2008 Land of Enchantment (LOE) 1000 rally - results excerpt
Michael Crandall  10/04/08  Suzuki Bandit      1,012 NM-1000  
Casey Crandall    10/04/08  Honda VTX1800S     1,017 NM-1000

OK, that wasn’t really much of a delay, but I like to take every chance I get to remind my brother what I sacrifice for him.

SONY DSCEarlier in 2008, while I was returning home from a trip to the Sturgis Motorcycle Rally (and Tattoo Extravaganza), the group I was riding with was delayed by an hour or so by a traffic jam caused by the combination of bison and tourists on the road.  I suppose that if we really wanted to we could have snaked through the stopped cars and critters, but the scene was kind of cool so we waited patiently for the traffic jam to clear itself.

I have had one major weather delay while on my trips.  While riding in the mountains just west of Colorado Springs, CO, my wife and I took a side trip to visit Seven Falls, a string of seven connected water falls.  We knew that there was a chance of rain; we had been rained on the day before when we were riding up to Pike’s Peak.  The rain arrived while we were in the middle of the 224 steps that must be climbed to go from the bottom of the falls to the top.  The previous day’s rain was a pleasant shower, this wasn’t.
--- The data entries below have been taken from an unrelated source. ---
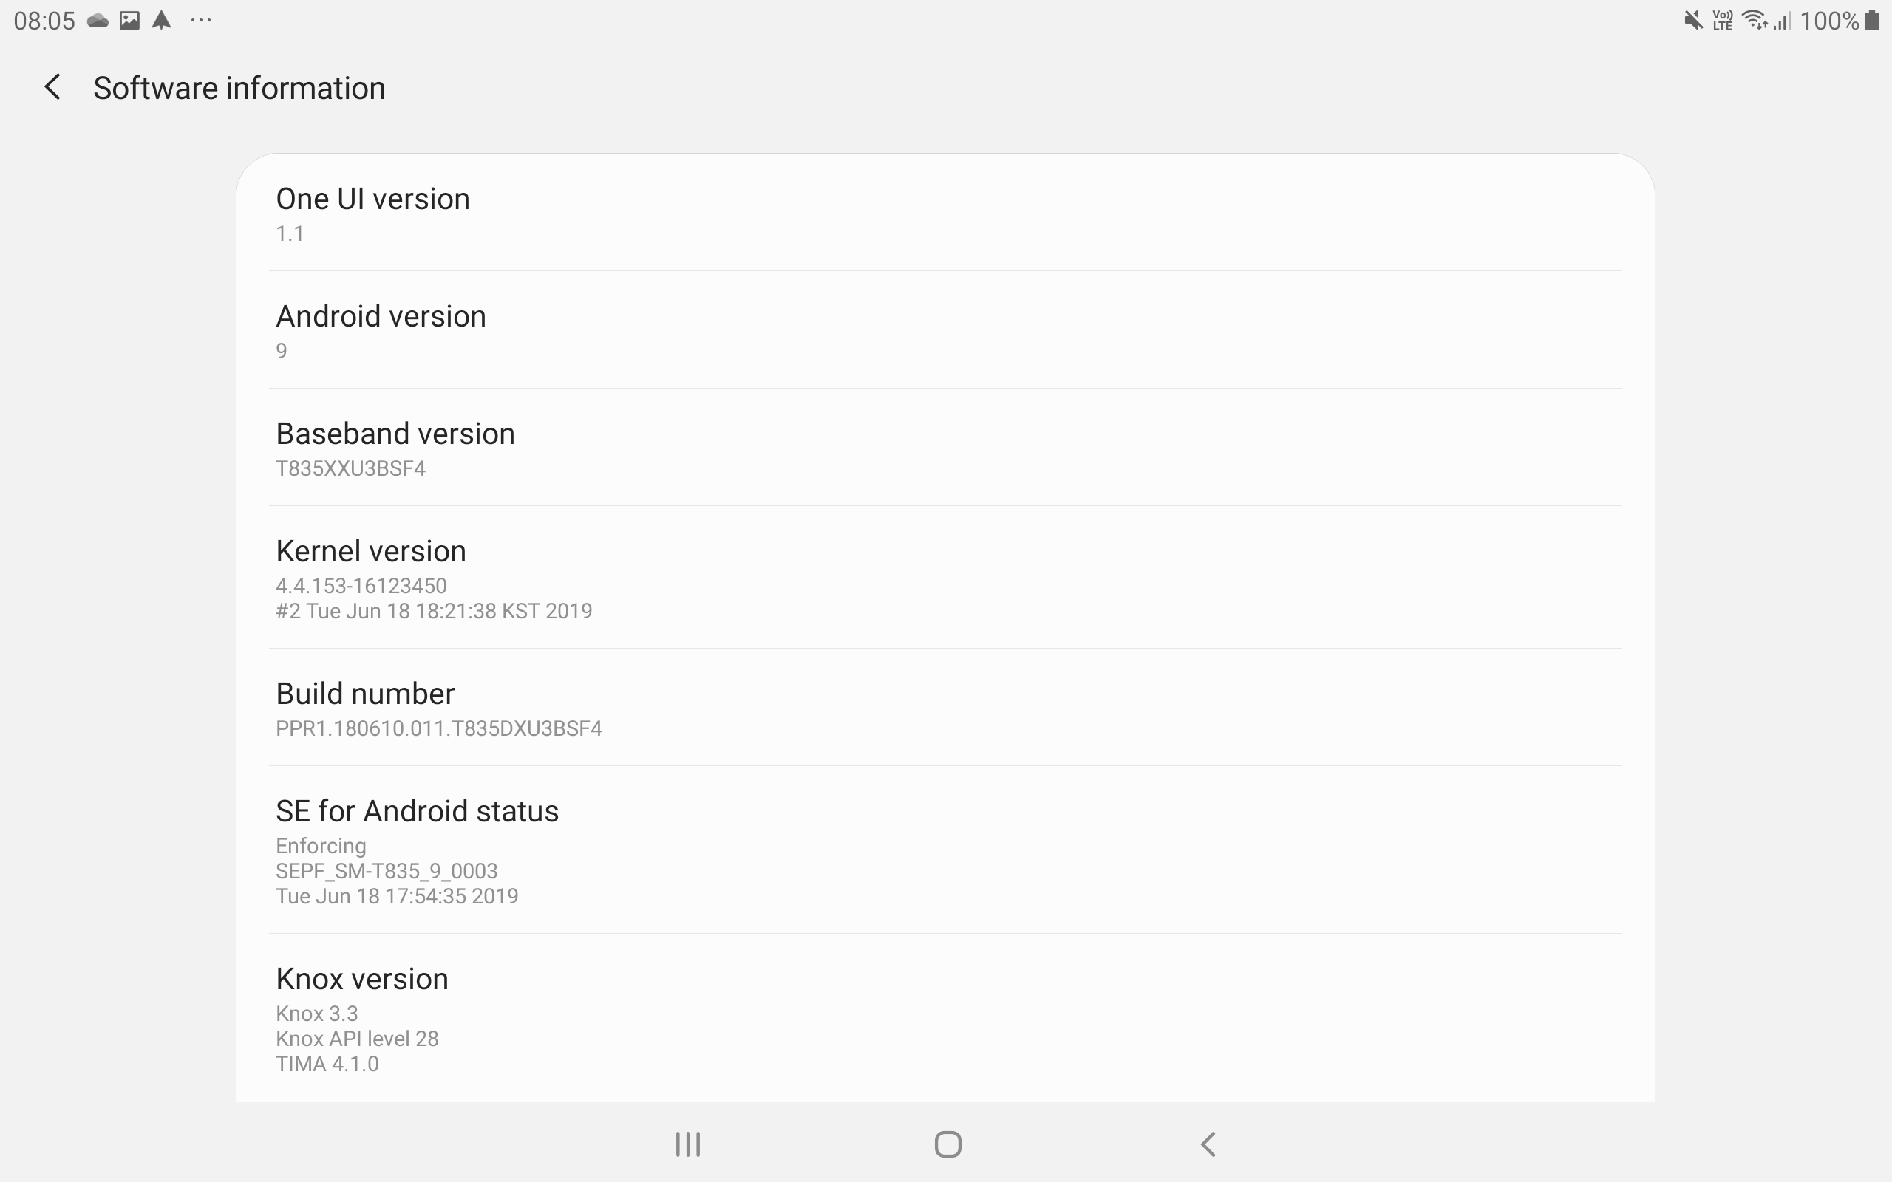
Task: Select the Kernel version entry
Action: [945, 577]
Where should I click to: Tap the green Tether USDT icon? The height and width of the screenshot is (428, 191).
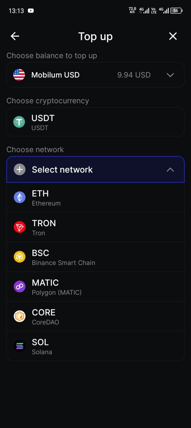[19, 122]
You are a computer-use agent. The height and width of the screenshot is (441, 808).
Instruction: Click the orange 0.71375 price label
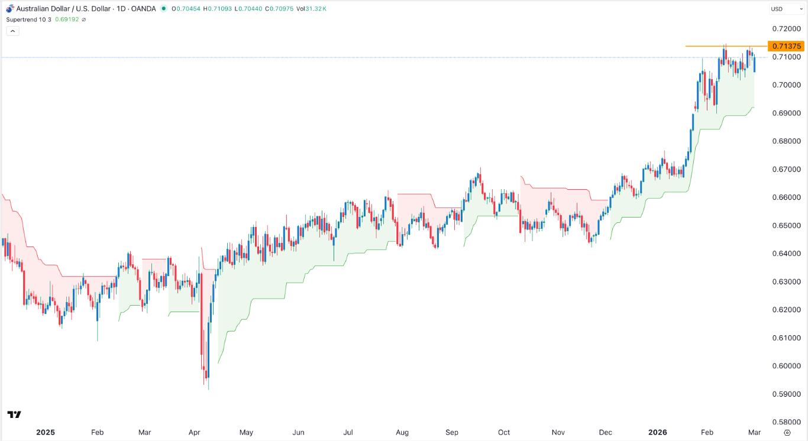coord(787,46)
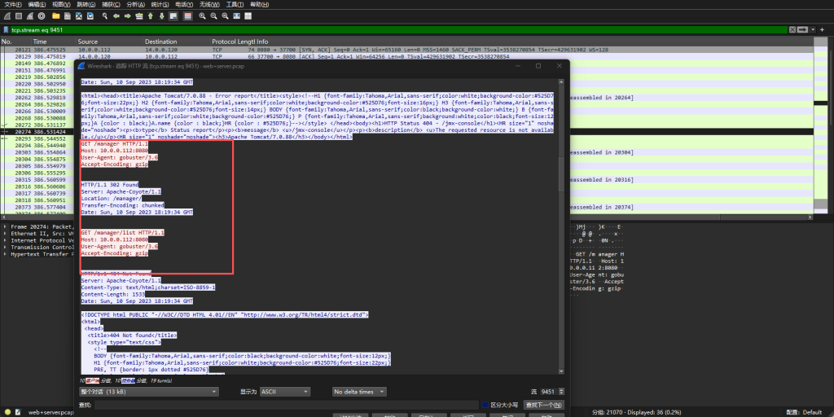Expand the Hypertext Transfer Protocol tree item

point(7,254)
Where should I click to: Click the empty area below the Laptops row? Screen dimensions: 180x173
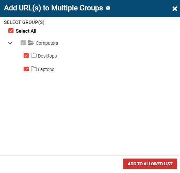click(90, 113)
By the end of the thunderstorm the road leading up the canyon to the falls had been covered by rocks and mud.  It took a couple of hours for crews to clear the road enough for four-wheeled vehicles to leave the canyon.  We only had two wheels so the staff wouldn’t let us leave until the road was more passable.  During the three to four more hours it took to finish clearing the road, my wife and I were the only customers left at the falls and were therefore treated to an incredible tour of the area once the rain stopped.  After the road was cleared we continued our trip and headed towards Denver, CO.  We were again delayed by rain and waited out another wave of the storm at an Outback Steak House.  That had to be one of the best dinners I have had with my wife.
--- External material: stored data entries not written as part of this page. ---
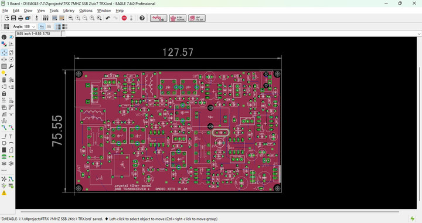Open the Grid settings icon

click(x=6, y=26)
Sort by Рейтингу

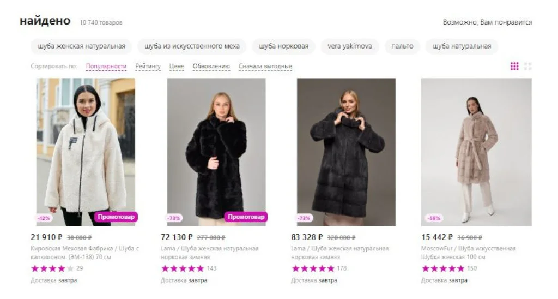coord(148,67)
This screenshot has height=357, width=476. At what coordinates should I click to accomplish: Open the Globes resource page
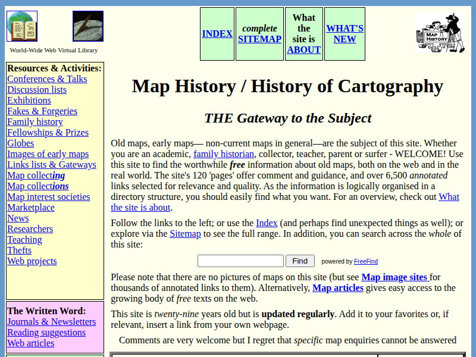(20, 143)
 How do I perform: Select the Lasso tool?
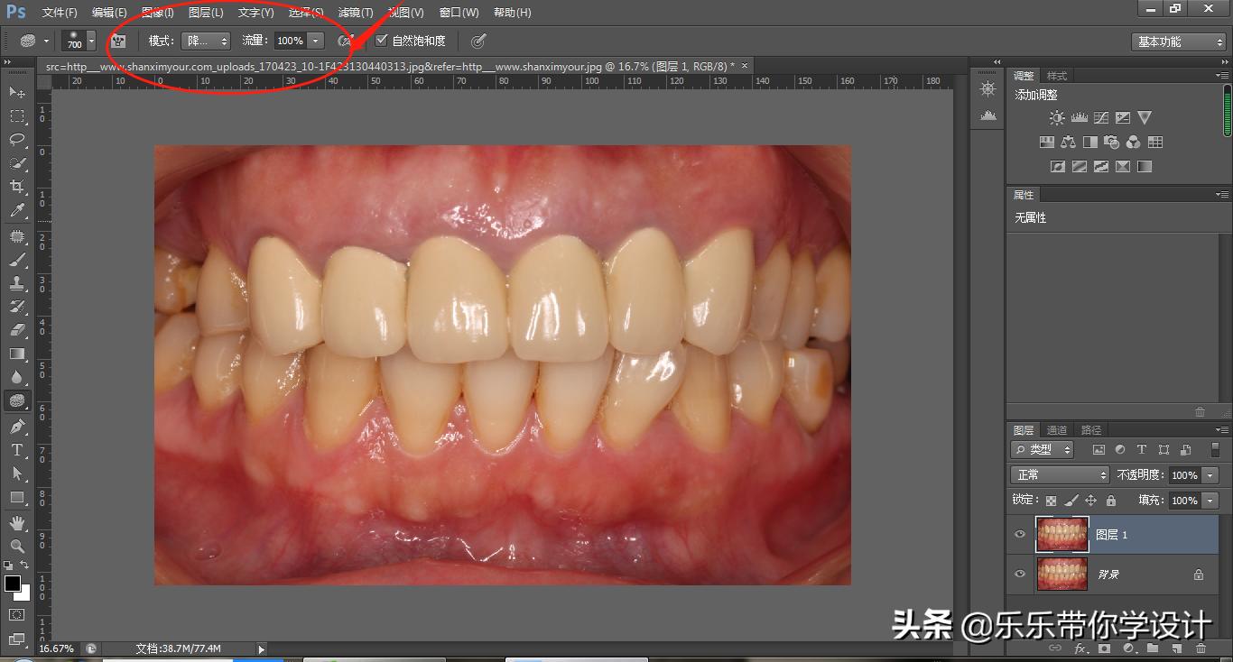click(18, 140)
Finally, the best of the delays.  The title of this post is a comment I made the night before I was delayed for several hours in Wells, NV.  In May of 2009 I was on the last leg of a trip that started at my house in Wyoming, went up to the Pacific Northwest, came down to Reno, NV, and then turned east for the dash home.  As I approached the town of Wells I could see that all traffic was being routed off the interstate and then corralled at two nearby truck stops.  After parking the bike I walked inside one of the truck stops to find out what was going on.  I heard several different stories, but they all had the central theme of some sort of bomb on the interstate.  The actual situation was a guy drove away from the police after they tried to pull him over for speeding.  Using the means available to police they were eventually able to stop him.  At some time during the chase the guy called the police and told them he had explosives in the truck and he was ready to use them.  The police were able to determine that there were no explosives in the car, but it took them about five hours to be sure.  While I was waiting I called my wife to let he know what was going on.
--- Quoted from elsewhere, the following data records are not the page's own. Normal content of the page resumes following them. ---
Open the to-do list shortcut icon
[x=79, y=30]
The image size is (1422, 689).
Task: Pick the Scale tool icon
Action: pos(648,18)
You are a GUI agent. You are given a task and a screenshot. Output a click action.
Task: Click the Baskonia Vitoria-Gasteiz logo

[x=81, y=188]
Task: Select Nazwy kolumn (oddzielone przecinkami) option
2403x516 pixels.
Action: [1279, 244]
“Hi Sweetie.  Do you remember last night when I said I would be home today unless something weird happened?”

“Yesssss?”

“Well, something weird happened…”

As I explained the situation I could tell she didn’t believe me.  After I got home she told me that she thought I was just trying to squeeze another day of riding out of the trip, but then she saw a story on the news about the situation.  Saved by the news… (Thanks to Salt Lake City’s KSL News both for covering the incident and for the video below that I shamelessly borrowed from their web page.)

Yep, I have had a few interesting delays in my time. The nice thing about these kind of things is that, for the most part, long after the annoyance of the delay has faded away, the cool, or funny, or bizarre story still lives on.